* [Exercise aim]: Could you return all of the data exactly as given?

------ Source material

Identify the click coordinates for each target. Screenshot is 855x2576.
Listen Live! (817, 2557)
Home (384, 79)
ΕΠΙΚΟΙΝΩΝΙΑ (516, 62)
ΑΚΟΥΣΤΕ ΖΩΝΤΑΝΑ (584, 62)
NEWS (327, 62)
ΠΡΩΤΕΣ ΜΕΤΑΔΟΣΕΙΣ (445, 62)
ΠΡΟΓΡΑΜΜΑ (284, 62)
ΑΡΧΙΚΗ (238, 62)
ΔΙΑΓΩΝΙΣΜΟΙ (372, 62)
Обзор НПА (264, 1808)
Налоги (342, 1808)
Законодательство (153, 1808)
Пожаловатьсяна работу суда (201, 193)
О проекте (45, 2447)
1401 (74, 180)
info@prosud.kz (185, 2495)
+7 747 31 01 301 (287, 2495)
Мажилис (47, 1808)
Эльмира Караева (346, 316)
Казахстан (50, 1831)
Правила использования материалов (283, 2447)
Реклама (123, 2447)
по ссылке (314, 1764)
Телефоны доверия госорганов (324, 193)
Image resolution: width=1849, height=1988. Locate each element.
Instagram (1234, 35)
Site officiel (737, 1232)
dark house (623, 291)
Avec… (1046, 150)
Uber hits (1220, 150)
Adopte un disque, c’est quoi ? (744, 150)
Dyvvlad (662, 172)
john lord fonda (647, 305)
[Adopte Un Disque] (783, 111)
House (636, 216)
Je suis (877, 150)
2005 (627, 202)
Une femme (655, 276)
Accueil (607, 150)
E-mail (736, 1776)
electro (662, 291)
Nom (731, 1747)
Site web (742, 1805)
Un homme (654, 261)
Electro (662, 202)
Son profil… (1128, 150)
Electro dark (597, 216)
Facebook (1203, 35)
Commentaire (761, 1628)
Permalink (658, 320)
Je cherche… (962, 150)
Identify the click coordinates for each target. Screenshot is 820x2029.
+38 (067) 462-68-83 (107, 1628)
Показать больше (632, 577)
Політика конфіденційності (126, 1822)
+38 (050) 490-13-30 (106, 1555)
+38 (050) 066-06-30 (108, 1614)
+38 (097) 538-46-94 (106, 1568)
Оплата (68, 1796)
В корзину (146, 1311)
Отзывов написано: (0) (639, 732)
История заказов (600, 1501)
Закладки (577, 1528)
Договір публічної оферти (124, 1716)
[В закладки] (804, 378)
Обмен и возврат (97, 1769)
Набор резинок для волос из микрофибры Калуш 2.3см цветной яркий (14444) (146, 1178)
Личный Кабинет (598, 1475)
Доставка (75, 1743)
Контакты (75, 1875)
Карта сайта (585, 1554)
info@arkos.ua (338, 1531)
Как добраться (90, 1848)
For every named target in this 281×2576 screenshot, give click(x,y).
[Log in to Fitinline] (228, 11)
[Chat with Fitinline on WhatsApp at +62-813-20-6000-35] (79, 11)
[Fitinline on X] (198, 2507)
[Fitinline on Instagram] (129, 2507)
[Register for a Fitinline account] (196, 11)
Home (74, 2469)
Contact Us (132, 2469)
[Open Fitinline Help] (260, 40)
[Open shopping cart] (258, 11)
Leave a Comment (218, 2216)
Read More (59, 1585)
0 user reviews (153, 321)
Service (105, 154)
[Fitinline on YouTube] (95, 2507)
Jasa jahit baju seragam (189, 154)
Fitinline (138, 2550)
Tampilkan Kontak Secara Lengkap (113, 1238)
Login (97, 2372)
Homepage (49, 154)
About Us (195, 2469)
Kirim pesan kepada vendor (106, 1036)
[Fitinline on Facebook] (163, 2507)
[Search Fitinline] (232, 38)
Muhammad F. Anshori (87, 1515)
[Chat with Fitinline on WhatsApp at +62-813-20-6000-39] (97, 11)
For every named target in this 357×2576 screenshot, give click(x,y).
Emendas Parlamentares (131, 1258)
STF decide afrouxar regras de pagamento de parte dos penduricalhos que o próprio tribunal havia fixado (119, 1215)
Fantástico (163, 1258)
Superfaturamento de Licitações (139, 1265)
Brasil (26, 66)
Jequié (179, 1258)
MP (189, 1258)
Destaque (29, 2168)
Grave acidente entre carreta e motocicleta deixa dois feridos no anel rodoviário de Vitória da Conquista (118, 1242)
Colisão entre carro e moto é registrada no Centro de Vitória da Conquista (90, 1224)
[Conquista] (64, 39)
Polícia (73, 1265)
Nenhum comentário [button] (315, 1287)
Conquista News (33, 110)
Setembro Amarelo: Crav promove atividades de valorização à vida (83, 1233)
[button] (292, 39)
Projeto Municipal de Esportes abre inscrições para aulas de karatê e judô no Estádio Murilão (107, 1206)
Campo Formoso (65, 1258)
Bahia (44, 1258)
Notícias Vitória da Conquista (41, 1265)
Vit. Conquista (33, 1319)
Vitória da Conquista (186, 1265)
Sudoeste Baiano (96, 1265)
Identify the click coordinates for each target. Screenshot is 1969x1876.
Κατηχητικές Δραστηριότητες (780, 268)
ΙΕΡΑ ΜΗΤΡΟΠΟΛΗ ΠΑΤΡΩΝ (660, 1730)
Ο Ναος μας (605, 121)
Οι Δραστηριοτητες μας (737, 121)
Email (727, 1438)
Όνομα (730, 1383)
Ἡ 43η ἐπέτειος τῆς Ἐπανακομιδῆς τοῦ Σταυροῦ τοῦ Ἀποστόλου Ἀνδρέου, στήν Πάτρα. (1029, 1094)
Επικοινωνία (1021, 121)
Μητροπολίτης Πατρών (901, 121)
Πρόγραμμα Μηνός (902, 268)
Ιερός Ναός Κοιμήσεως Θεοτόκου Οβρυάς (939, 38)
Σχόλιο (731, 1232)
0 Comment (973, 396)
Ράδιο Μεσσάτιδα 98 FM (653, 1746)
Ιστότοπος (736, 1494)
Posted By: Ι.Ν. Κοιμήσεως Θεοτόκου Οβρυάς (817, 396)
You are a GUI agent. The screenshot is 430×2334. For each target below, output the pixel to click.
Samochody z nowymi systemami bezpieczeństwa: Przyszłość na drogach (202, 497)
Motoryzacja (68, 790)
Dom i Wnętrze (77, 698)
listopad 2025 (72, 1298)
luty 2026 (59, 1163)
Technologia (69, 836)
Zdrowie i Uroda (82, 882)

------------

* [Answer box]:
Identify the click coordinates for each target. Screenshot is 855x2576.
Listen Live! (817, 2557)
Home (384, 79)
ΕΠΙΚΟΙΝΩΝΙΑ (516, 62)
ΑΚΟΥΣΤΕ ΖΩΝΤΑΝΑ (584, 62)
NEWS (327, 62)
ΠΡΩΤΕΣ ΜΕΤΑΔΟΣΕΙΣ (445, 62)
ΠΡΟΓΡΑΜΜΑ (284, 62)
ΑΡΧΙΚΗ (238, 62)
ΔΙΑΓΩΝΙΣΜΟΙ (372, 62)
Обзор НПА (264, 1808)
Налоги (342, 1808)
Законодательство (153, 1808)
Пожаловатьсяна работу суда (201, 193)
О проекте (45, 2447)
1401 (74, 180)
info@prosud.kz (185, 2495)
+7 747 31 01 301 (287, 2495)
Мажилис (47, 1808)
Эльмира Караева (346, 316)
Казахстан (50, 1831)
Правила использования материалов (283, 2447)
Реклама (123, 2447)
по ссылке (314, 1764)
Телефоны доверия госорганов (324, 193)
Image resolution: width=1849, height=1988. Locate each element.
Instagram (1234, 35)
Site officiel (737, 1232)
dark house (623, 291)
Avec… (1046, 150)
Uber hits (1220, 150)
Adopte un disque, c’est quoi ? (744, 150)
Dyvvlad (662, 172)
john lord fonda (647, 305)
[Adopte Un Disque] (783, 111)
House (636, 216)
Je suis (877, 150)
2005 (627, 202)
Une femme (655, 276)
Accueil (607, 150)
E-mail (736, 1776)
electro (662, 291)
Nom (731, 1747)
Site web (742, 1805)
Un homme (654, 261)
Electro (662, 202)
Son profil… (1128, 150)
Electro dark (597, 216)
Facebook (1203, 35)
Commentaire (761, 1628)
Permalink (658, 320)
Je cherche… (962, 150)
Identify the click coordinates for each target. Screenshot is 820x2029.
+38 (067) 462-68-83 (107, 1628)
Показать больше (632, 577)
Політика конфіденційності (126, 1822)
+38 (050) 490-13-30 (106, 1555)
+38 (050) 066-06-30 (108, 1614)
+38 (097) 538-46-94 (106, 1568)
Оплата (68, 1796)
В корзину (146, 1311)
Отзывов написано: (0) (639, 732)
История заказов (600, 1501)
Закладки (577, 1528)
Договір публічної оферти (124, 1716)
[В закладки] (804, 378)
Обмен и возврат (97, 1769)
Набор резинок для волос из микрофибры Калуш 2.3см цветной яркий (14444) (146, 1178)
Личный Кабинет (598, 1475)
Доставка (75, 1743)
Контакты (75, 1875)
Карта сайта (585, 1554)
info@arkos.ua (338, 1531)
Как добраться (90, 1848)
For every named target in this 281×2576 screenshot, give click(x,y).
[Log in to Fitinline] (228, 11)
[Chat with Fitinline on WhatsApp at +62-813-20-6000-35] (79, 11)
[Fitinline on X] (198, 2507)
[Fitinline on Instagram] (129, 2507)
[Register for a Fitinline account] (196, 11)
Home (74, 2469)
Contact Us (132, 2469)
[Open Fitinline Help] (260, 40)
[Open shopping cart] (258, 11)
Leave a Comment (218, 2216)
Read More (59, 1585)
0 user reviews (153, 321)
Service (105, 154)
[Fitinline on YouTube] (95, 2507)
Jasa jahit baju seragam (189, 154)
Fitinline (138, 2550)
Tampilkan Kontak Secara Lengkap (113, 1238)
Login (97, 2372)
Homepage (49, 154)
About Us (195, 2469)
Kirim pesan kepada vendor (106, 1036)
[Fitinline on Facebook] (163, 2507)
[Search Fitinline] (232, 38)
Muhammad F. Anshori (87, 1515)
[Chat with Fitinline on WhatsApp at +62-813-20-6000-39] (97, 11)
For every named target in this 357×2576 screenshot, give click(x,y).
Emendas Parlamentares (131, 1258)
STF decide afrouxar regras de pagamento de parte dos penduricalhos que o próprio tribunal havia fixado (119, 1215)
Fantástico (163, 1258)
Superfaturamento de Licitações (139, 1265)
Brasil (26, 66)
Jequié (179, 1258)
MP (189, 1258)
Destaque (29, 2168)
Grave acidente entre carreta e motocicleta deixa dois feridos no anel rodoviário de Vitória da Conquista (118, 1242)
Colisão entre carro e moto é registrada no Centro de Vitória da Conquista (90, 1224)
[Conquista] (64, 39)
Polícia (73, 1265)
Nenhum comentário [button] (315, 1287)
Conquista News (33, 110)
Setembro Amarelo: Crav promove atividades de valorização à vida (83, 1233)
[button] (292, 39)
Projeto Municipal de Esportes abre inscrições para aulas de karatê e judô no Estádio Murilão (107, 1206)
Campo Formoso (65, 1258)
Bahia (44, 1258)
Notícias Vitória da Conquista (41, 1265)
Vit. Conquista (33, 1319)
Vitória da Conquista (186, 1265)
Sudoeste Baiano (96, 1265)
Identify the click coordinates for each target. Screenshot is 1969x1876.
Κατηχητικές Δραστηριότητες (780, 268)
ΙΕΡΑ ΜΗΤΡΟΠΟΛΗ ΠΑΤΡΩΝ (660, 1730)
Ο Ναος μας (605, 121)
Οι Δραστηριοτητες μας (737, 121)
Email (727, 1438)
Όνομα (730, 1383)
Ἡ 43η ἐπέτειος τῆς Ἐπανακομιδῆς τοῦ Σταυροῦ τοῦ Ἀποστόλου Ἀνδρέου, στήν Πάτρα. (1029, 1094)
Επικοινωνία (1021, 121)
Μητροπολίτης Πατρών (901, 121)
Πρόγραμμα Μηνός (902, 268)
Ιερός Ναός Κοιμήσεως Θεοτόκου Οβρυάς (939, 38)
Σχόλιο (731, 1232)
0 Comment (973, 396)
Ράδιο Μεσσάτιδα 98 FM (653, 1746)
Ιστότοπος (736, 1494)
Posted By: Ι.Ν. Κοιμήσεως Θεοτόκου Οβρυάς (817, 396)
You are a GUI agent. The screenshot is 430×2334. For each target below, output the pixel to click.
Samochody z nowymi systemami bezpieczeństwa: Przyszłość na drogach (202, 497)
Motoryzacja (68, 790)
Dom i Wnętrze (77, 698)
listopad 2025 (72, 1298)
luty 2026 (59, 1163)
Technologia (69, 836)
Zdrowie i Uroda (82, 882)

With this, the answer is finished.